— PAGE TEXT —

○ ○ ○ ○ ○

Rishi Iyengar
The United States is no stranger to technological arms races, having spent much of the Cold War in a two-pronged one-upmanship effort against the Soviet Union to build bigger rockets and land those on the moon. Its rivalry now is with China, and the latest battleground is artificial intelligence.
China has long sought to dominate the AI landscape, laying out a plan to become a “global leader” in the sector by 2030 and pledging billions of state dollars for research and development. U.S. breakthroughs have been more organic, illustrated most recently by the rapid global uptake of chatbots made by American companies, such as Google, Microsoft, and OpenAI, with Chinese counterparts largely playing catch-up. Experts caution, however, that applying the “arms race” framework to the development of AI doesn’t capture the global dynamics around the technology.
One fundamental distinction is the private sector’s role at the forefront of developing new AI capabilities: There were no private-built rockets in the 1960s. During the Cold War, key technological advances in the nuclear and space sectors were “characterized by a high barrier to entry and a near-monopoly by the state,” said Ryan Nabil, director of technology policy at the advocacy group National Taxpayers Union, whose research focuses on AI governance. “AI is characterized by lower barriers to entry, democratized access, and the preponderance of the private sector in driving innovation.”
This also isn’t a two-horse race. AI development is picking up pace around the world, and the technology’s underpinning of everything from email to missile systems raises the stakes significantly. A more useful historical analogy for the current state of AI development may be the revolution that occurred centuries before the space race.
“I think the Industrial Revolution in many ways is a more helpful paradigm,” said Paul Scharre, vice president at the Center for a New American Security. “It was this combination of technologies that were mutually supporting, much like we’re seeing today with AI and data, the internet of things, mobile devices, wired and wireless connectivity, this whole panoply of technologies.”
The Industrial Revolution, like today’s, also left an easy-to-understand scorecard. “You could see clear winners and losers in the 1800s depending on how rapidly countries industrialized,” he said.
So who’s winning the AI race? Multiple rankings in recent years that consider metrics such as investment, talent base, and research—including the number of patents and publications—have the United States leading the field, with China close behind and gaining rapidly, followed by countries such as the United Kingdom, India, and Canada. But that doesn’t paint the whole picture. AI isn’t just patents but processes.
“As a general observation, China seems particularly strong relative to the U.S. in application of AI as opposed to development of underlying AI technologies,” Nabil said. China leads in areas such as facial recognition, he noted, though that may be as much a function of Beijing’s governing style as any particular savvy with AI. Rather than picking winners and losers, U.S. companies could pick a lane.
“These instances raise the question of whether dominance in each AI subdiscipline is critical or even desirable. A better approach would be to identify subdisciplines within AI where the U.S. should maintain its global competitive edge and calibrate U.S. policy accordingly,” he added.
The heavy focus on research in evaluating a country’s position in the AI landscape—a metric that increasingly favors China—also often misses key context, said Emily Weinstein, a research fellow at Georgetown University’s Center for Security and Emerging Technology. “You can write as many papers as you want; that doesn’t necessarily mean that you’re able to commercialize that specific technology.”

○ ○ ○ ○ ○

— RECORDS SUPPLIED —
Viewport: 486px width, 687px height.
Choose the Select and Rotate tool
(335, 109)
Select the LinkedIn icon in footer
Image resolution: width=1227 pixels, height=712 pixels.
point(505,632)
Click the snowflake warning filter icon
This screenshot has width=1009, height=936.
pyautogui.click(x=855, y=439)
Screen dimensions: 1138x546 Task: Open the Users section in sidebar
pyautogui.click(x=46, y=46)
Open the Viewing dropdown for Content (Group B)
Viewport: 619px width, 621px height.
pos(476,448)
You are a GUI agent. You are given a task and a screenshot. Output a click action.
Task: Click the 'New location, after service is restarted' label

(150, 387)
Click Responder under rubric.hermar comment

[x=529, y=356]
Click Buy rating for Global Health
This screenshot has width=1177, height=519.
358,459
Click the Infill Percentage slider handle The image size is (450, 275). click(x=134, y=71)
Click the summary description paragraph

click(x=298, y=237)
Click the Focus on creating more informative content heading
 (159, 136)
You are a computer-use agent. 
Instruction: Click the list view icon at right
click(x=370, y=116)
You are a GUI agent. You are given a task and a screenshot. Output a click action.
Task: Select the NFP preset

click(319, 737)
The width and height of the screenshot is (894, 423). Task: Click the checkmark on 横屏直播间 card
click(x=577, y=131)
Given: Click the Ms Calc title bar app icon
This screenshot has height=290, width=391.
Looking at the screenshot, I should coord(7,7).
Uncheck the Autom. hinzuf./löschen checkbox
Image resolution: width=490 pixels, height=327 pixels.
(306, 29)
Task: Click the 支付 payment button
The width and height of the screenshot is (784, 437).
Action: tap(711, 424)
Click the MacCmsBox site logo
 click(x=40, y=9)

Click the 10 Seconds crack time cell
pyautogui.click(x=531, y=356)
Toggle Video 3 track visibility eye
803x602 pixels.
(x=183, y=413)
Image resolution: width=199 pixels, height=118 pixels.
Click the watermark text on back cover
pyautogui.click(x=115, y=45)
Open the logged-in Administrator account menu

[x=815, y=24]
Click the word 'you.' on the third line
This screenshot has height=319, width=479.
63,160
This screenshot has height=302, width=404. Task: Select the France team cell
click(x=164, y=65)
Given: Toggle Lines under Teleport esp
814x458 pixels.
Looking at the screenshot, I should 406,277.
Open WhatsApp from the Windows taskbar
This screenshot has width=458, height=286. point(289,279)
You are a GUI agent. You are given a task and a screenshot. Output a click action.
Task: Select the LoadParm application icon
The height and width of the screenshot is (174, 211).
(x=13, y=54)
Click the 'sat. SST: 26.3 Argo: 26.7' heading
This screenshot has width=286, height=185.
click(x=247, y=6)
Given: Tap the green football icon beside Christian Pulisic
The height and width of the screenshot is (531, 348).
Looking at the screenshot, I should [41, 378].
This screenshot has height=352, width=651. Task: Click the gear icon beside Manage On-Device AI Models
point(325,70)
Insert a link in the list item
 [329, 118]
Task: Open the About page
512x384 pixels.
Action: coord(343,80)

○ ○ ○ ○ ○

— PROBLEMS TO SOLVE —
1 - In the article above on the U.S.-China AI race, do these statements agree with the text? For each, answer yes or no and quote the deciding words. (a) China has set 2030 as its target for becoming a global AI leader. (b) Paul Scharre calls the space race the more helpful model for today's AI development. (c) Ryan Nabil says China appears stronger than the U.S. in developing underlying AI technologies.
2 - Copy out the passage of the article above on the U.S.-China AI race from "Rishi Iyengar" up to and including "is artificial intelligence.".

— LIST OF ANSWERS —
1 -
(a) Yes: "laying out a plan to become a “global leader” in the sector by 2030"
(b) No: "I think the Industrial Revolution in many ways is a more helpful paradigm"
(c) No: "China seems particularly strong relative to the U.S. in application of AI as opposed to development of underlying AI technologies"

2 -
Rishi Iyengar
The United States is no stranger to technological arms races, having spent much of the Cold War in a two-pronged one-upmanship effort against the Soviet Union to build bigger rockets and land those on the moon. Its rivalry now is with China, and the latest battleground is artificial intelligence.